# EXERCISE INSTRUCTIONS
Only the text should be kept: print every entry below exactly and leave each image out.

# Excerpts from a dataset
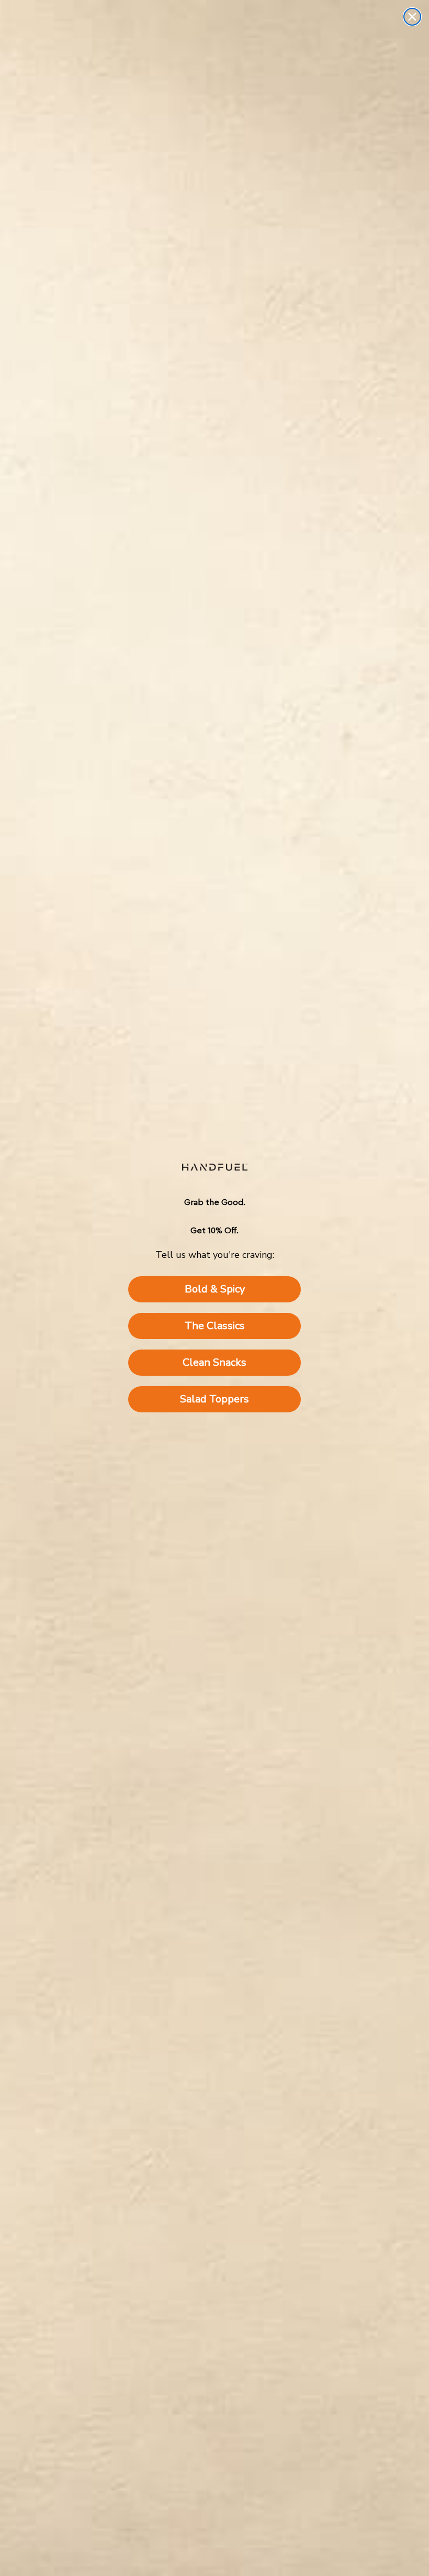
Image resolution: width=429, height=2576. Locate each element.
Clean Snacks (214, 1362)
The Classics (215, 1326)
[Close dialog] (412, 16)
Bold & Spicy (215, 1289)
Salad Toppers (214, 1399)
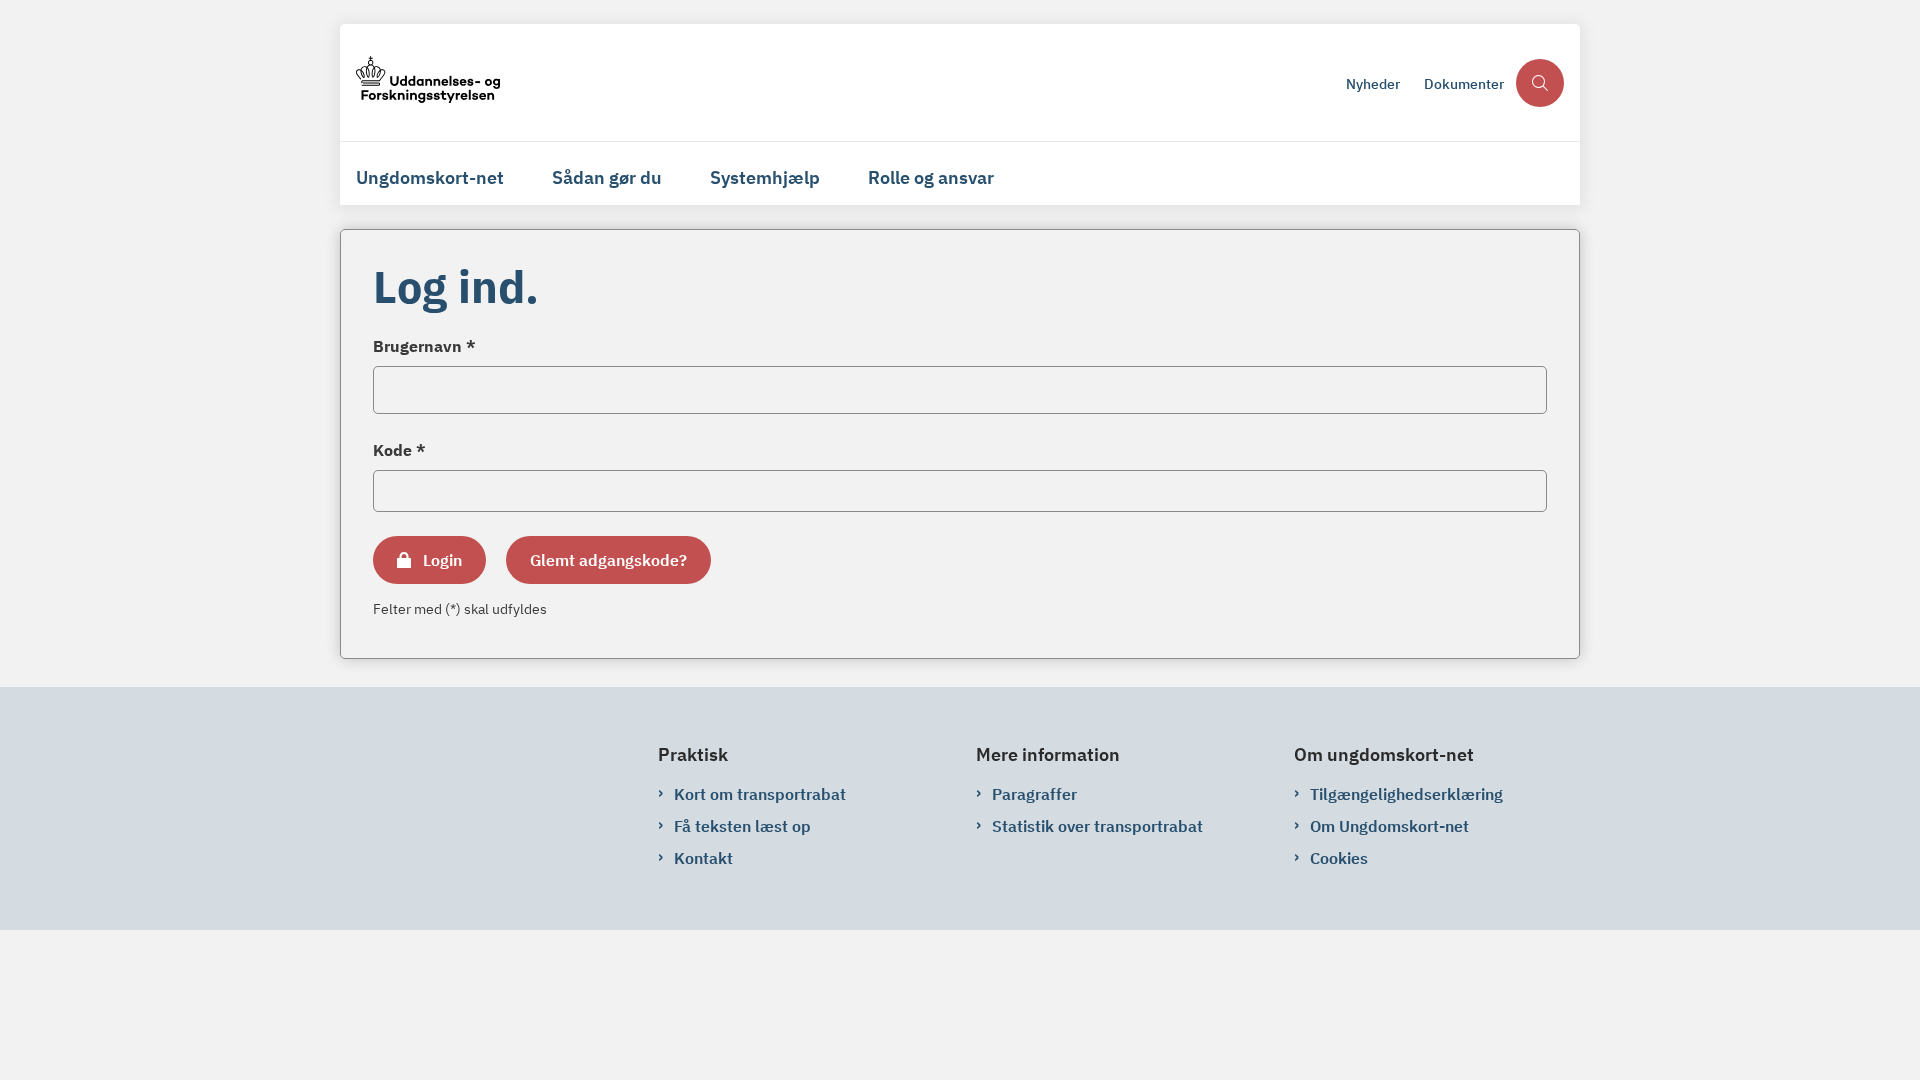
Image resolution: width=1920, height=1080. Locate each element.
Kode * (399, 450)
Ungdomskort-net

# EXERCISE OUTPUT
Image resolution: width=429, height=2576. Locate each element.
Clean Snacks (214, 1362)
The Classics (215, 1326)
[Close dialog] (412, 16)
Bold & Spicy (215, 1289)
Salad Toppers (214, 1399)
Image resolution: width=1920, height=1080. Locate each element.
Kode * (399, 450)
Ungdomskort-net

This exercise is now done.